ID | Time | Status |
---|---|---|
ID1 | 0 | X |
ID1 | 6 | X |
ID1 | 12 | Y |
ID1 | 18 | Z |
Result dataset
ID | Time | Status | Flag |
---|---|---|---|
ID1 | 0 | X | |
ID1 | 6 | X | |
ID1 | 12 | Y | 1 |
ID1 | 18 | Z |
Upvotes: 0
Views: 475
Reputation: 9858
You can use mutate() with ifelse() and lag(), then replace the non-first Flag==1 with 0s with replace():
df1%>%group_by(ID)%>%
mutate(Flag=ifelse(is.na(lag(Status)), 0,
as.integer(Time!=lag(Time) & Status!=lag(Status))))%>%
group_by(ID, Flag)%>%
mutate(Flag=replace(Flag, Flag==lag(Flag) & Flag==1, 0))
# A tibble: 4 x 4
# Groups: ID, Flag [2]
ID Time Status Flag
<fct> <int> <fct> <dbl>
1 ID1 0 X 0
2 ID1 6 X 0
3 ID1 12 Y 1
4 ID1 18 Z 0
Upvotes: 1
Reputation: 76402
Here is a base R solution with ave
. It creates a vector y
that is equal to 1 every time the previous value is different from the current one.

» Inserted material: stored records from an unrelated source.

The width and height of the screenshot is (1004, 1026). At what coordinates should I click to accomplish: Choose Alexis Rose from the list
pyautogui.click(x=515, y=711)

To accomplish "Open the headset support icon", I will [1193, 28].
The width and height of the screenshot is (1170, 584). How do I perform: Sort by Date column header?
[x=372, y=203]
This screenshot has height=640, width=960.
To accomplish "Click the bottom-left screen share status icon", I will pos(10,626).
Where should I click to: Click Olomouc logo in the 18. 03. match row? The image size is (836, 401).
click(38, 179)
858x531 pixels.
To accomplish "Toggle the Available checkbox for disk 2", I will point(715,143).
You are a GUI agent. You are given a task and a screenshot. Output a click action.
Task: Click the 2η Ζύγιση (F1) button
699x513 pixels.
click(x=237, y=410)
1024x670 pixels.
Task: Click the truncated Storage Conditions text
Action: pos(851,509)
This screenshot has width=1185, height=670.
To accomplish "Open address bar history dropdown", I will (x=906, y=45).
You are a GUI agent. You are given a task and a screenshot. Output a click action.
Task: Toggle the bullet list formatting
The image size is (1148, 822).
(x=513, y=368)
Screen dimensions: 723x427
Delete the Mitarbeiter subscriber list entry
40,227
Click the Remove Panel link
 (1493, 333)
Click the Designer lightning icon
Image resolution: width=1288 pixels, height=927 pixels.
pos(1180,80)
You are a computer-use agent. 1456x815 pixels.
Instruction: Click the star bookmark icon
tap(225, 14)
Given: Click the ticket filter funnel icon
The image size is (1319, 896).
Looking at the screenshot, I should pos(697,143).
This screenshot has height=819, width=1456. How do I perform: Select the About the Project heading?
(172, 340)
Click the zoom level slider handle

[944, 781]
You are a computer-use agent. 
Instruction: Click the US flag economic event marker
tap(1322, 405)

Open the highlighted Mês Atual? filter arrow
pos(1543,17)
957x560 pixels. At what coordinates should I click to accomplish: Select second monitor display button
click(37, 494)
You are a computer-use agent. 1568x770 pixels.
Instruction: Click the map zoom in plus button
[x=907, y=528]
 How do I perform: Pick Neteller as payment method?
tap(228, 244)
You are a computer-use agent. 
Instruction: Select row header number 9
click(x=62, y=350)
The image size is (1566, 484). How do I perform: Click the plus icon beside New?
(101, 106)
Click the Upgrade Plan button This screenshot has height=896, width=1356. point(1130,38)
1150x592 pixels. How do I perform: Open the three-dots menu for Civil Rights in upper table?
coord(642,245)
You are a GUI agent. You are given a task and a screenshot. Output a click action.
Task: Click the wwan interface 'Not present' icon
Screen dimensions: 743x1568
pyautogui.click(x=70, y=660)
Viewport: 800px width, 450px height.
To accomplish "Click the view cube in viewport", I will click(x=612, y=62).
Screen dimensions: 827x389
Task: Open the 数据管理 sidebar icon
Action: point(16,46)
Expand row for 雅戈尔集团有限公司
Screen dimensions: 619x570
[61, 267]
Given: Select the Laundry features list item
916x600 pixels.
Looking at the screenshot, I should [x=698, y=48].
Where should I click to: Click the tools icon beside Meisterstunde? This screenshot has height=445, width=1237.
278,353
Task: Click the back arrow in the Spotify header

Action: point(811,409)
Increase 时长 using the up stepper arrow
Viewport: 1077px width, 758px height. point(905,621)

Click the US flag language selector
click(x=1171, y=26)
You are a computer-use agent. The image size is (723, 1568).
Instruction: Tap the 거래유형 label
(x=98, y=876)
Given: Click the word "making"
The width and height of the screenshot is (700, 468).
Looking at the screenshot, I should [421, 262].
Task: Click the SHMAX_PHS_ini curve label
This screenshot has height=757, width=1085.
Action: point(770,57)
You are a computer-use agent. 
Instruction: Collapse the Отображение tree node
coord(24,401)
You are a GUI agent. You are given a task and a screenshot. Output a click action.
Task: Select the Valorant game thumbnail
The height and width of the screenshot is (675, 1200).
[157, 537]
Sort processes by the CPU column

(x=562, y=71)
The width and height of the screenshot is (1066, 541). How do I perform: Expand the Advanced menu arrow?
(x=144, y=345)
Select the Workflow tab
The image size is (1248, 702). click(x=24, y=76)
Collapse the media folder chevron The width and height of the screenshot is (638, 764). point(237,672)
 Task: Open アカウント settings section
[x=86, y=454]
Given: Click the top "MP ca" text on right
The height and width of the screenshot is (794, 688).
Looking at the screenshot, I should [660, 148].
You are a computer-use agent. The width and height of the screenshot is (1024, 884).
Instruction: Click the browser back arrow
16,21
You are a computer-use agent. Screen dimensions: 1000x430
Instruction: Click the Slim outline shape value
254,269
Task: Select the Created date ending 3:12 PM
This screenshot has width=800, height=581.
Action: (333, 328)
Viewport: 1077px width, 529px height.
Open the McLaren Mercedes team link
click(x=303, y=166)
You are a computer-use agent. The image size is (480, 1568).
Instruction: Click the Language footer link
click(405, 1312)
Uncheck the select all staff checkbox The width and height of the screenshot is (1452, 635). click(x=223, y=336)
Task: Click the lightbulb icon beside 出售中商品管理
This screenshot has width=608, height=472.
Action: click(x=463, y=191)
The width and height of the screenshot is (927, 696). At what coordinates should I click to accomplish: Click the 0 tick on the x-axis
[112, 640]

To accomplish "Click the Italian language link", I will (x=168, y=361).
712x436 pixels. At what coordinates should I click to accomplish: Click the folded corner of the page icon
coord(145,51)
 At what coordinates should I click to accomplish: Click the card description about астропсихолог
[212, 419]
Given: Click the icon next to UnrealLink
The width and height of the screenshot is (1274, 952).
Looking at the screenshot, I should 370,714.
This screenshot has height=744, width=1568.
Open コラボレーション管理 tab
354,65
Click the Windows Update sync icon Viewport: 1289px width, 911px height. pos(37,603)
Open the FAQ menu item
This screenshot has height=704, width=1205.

Then the Flag
is computed with diff
.
y <- with(df1, ave(Status, ID, FUN = function(x) c(0, x[-1] != x[-length(x)])))
df1$Flag <- c(0, diff(as.integer(y)) != 0)
df1
# ID Time Status Flag
#1 ID1 0 X 0
#2 ID1 6 X 0
#3 ID1 12 Y 1
#4 ID1 18 Z 0
df1 <- read.table(text = "
ID Time Status
ID1 0 X
ID1 6 X
ID1 12 Y
ID1 18 Z
", header = TRUE)
Upvotes: 2